**ACTION ITEM**
Convert the entries, starting at the line that contains "Describe the element at coordinates (204, 23)" and ending at the end of the entries, into a numbered list, omitting blank lines and leaving out the pictures.
=== SOURCE DATA ===
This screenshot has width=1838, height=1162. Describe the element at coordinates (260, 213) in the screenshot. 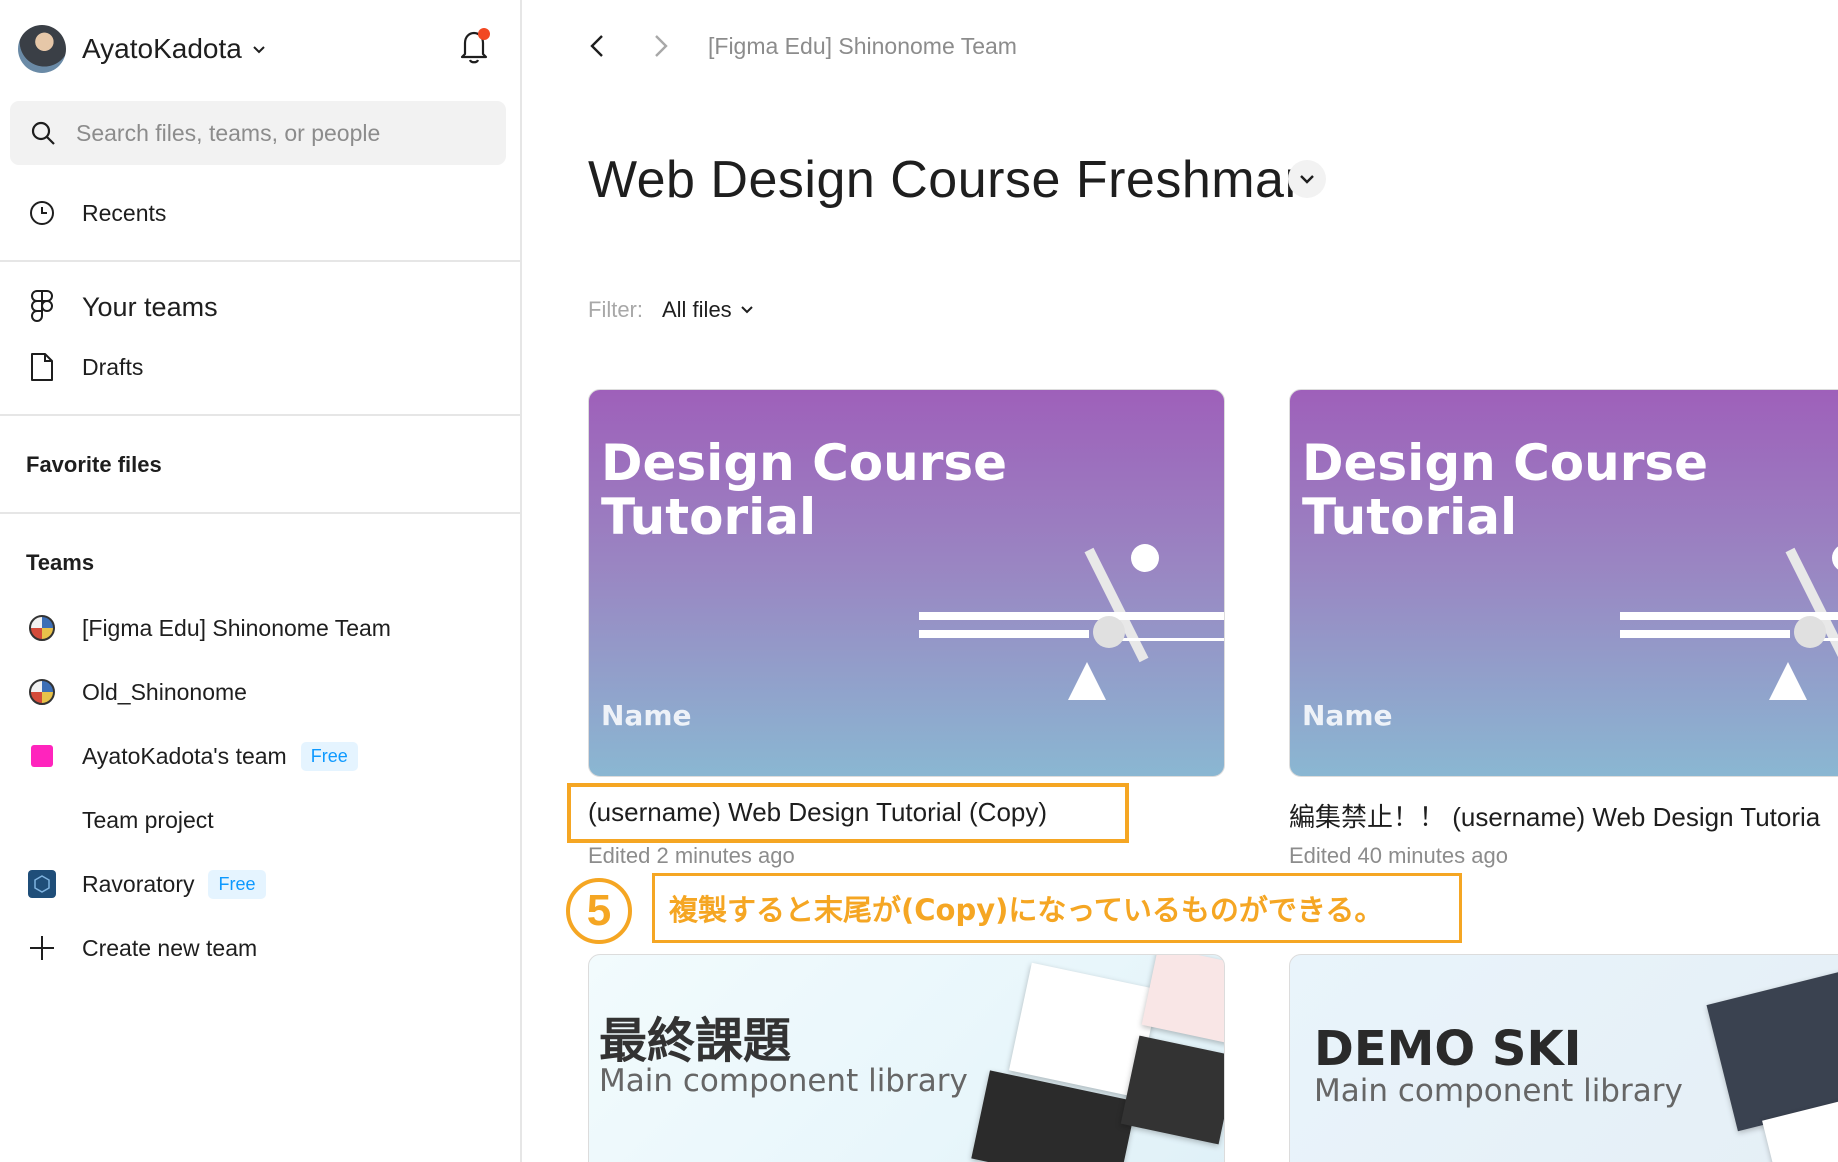

I see `nav-recents: Recents` at that location.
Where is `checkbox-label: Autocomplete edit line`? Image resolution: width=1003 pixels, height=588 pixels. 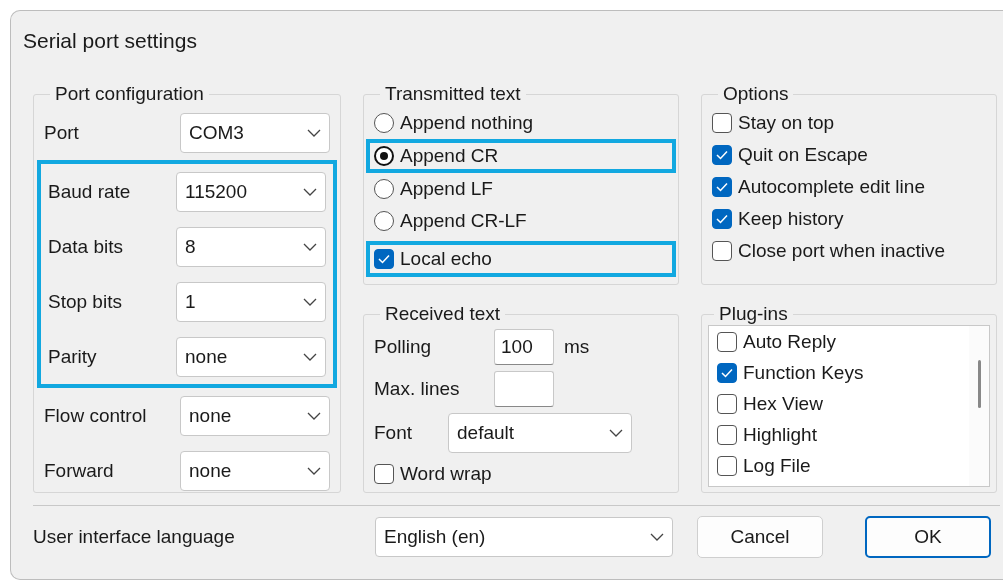
checkbox-label: Autocomplete edit line is located at coordinates (832, 187).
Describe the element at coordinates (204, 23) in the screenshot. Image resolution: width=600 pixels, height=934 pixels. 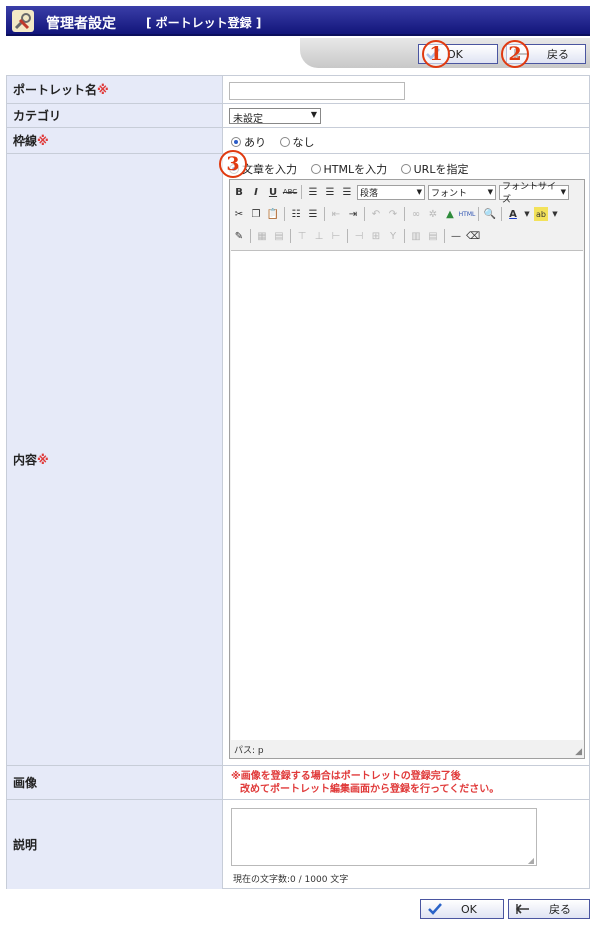
I see `page-subtitle: [ ポートレット登録 ]` at that location.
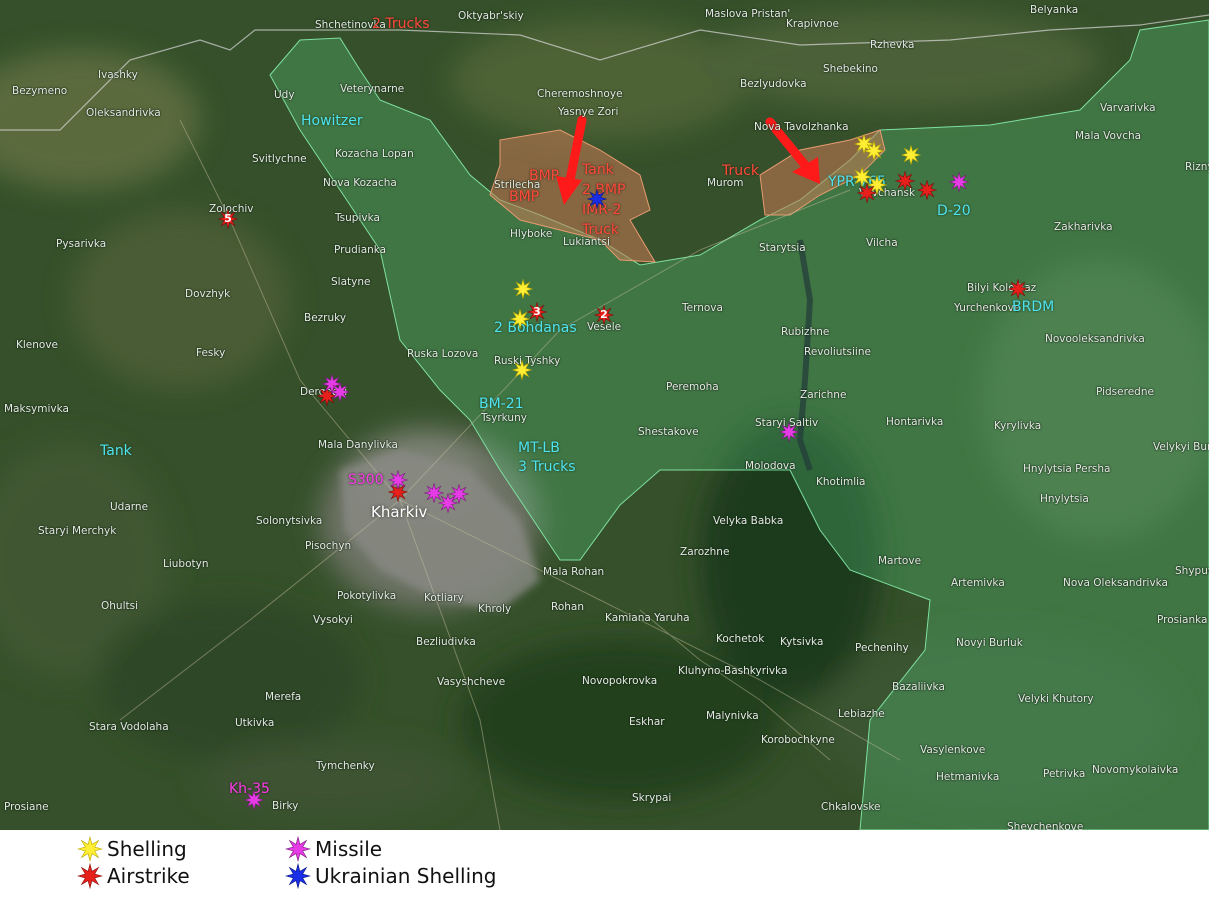 This screenshot has height=921, width=1209. Describe the element at coordinates (406, 876) in the screenshot. I see `legend-label-ukrainian-shelling: Ukrainian Shelling` at that location.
===
**EXPECTED ANSWER**
1. Describe the element at coordinates (204, 23) in the screenshot. Image resolution: width=600 pixels, height=934 pixels. 
2. I see `page-subtitle: [ ポートレット登録 ]` at that location.
3.  This screenshot has height=921, width=1209. Describe the element at coordinates (406, 876) in the screenshot. I see `legend-label-ukrainian-shelling: Ukrainian Shelling` at that location.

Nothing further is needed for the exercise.